In the kitchen he fills a mug with coffee and leans against the counter as he drinks, letting the high-octane caffeine do the job of waking him the rest of the way. Half a cup down, he calls out softly to JARVIS. “So what do we have?”

 

“The agent referred to by the letter C appears to be in charge of all missions pertaining to the Bus and its team. His full name is redacted on all after action reports, supply requisitions, and other pertinent forms. His signature on scanned hard copies, however, precisely matches that of Agent Coulson in both the word agent and the slant and shape of the initial C in his last name.”

 

“Goddamn Nick Fury and his games,” Tony breathes. “What else?”

 

“The files for the agents you requested – May, Simmons, Fitz, and Skye – were only deleted from SHIELD documentation and any outside records that pertained to their years with SHIELD. In the cases of Agents Fitz and Simmons, both were apparently recruited quite early to SHIELD Academy, and so there remaining records date back to the years before they entered the equivalent of high school. Birth records, early education and so on, still remain for all the agents, with the exception of Agent Skye who, according to the SHIELD data we maintain on the server, came into SHIELD custody as an orphaned infant rescued during a classified operation.

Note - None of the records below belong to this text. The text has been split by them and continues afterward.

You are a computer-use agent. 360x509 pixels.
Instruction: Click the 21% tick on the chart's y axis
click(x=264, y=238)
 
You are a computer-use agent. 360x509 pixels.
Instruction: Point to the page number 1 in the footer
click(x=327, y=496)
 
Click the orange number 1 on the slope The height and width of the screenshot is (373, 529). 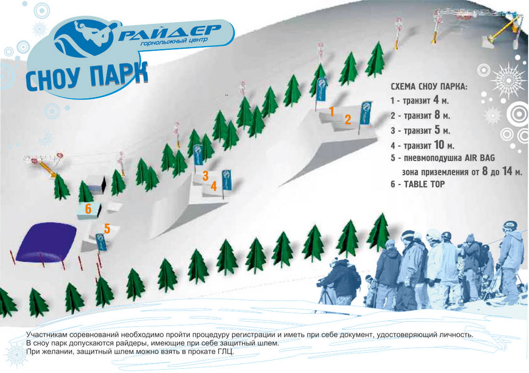pyautogui.click(x=331, y=111)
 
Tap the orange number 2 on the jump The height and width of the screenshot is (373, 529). pyautogui.click(x=348, y=119)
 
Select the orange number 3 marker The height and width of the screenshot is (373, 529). pyautogui.click(x=205, y=176)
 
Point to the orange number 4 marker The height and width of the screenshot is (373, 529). pyautogui.click(x=214, y=186)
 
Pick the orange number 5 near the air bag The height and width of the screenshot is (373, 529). pyautogui.click(x=107, y=229)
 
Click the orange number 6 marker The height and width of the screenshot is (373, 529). pyautogui.click(x=88, y=209)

The digital files are incomplete; I can only assume there were hard copy records that were classified at the highest level.”

 

Tony frowns. “Okay, we’ll definitely be revisiting that later. Right now I’m more interested in Coulson. What about his records?”

 

“Agent Coulson’s records were deleted in the same manner as the other agents’ documentation, sir, which begs the question, why delete both the employment and personal history of a deceased agent.”

 

“Because he’s not dead,” Tony replies, though the AI had clearly not been asking. “Okay, JARVIS, I need to know everything possible about what happened to Agent Coulson after New York. And then I want to know where the hell he and his little team are.”

 

“Very good, sir. Are you planning to share the news of Agent Coulson’s survival with the others?”

 

“Not yet, and not Pepper either, J, so no snitching. I’d prefer to keep it between us until I can find some proof. Preferably Coulson himself.” He takes a long drag on his coffee. “Is Maria Hill around?”

 

“I believe she returned from Los Angeles, sir, but is scheduled for further debriefing in Washington today. She should be back in the New York office tomorrow.”

 

“Set up a meeting, just the two of us,” Tony says. “I think it’s time Hill and I have another little chat.” He drains his cup and reaches for the pot. “Screen everything incoming for the next few hours. Time to go finish the new suit.”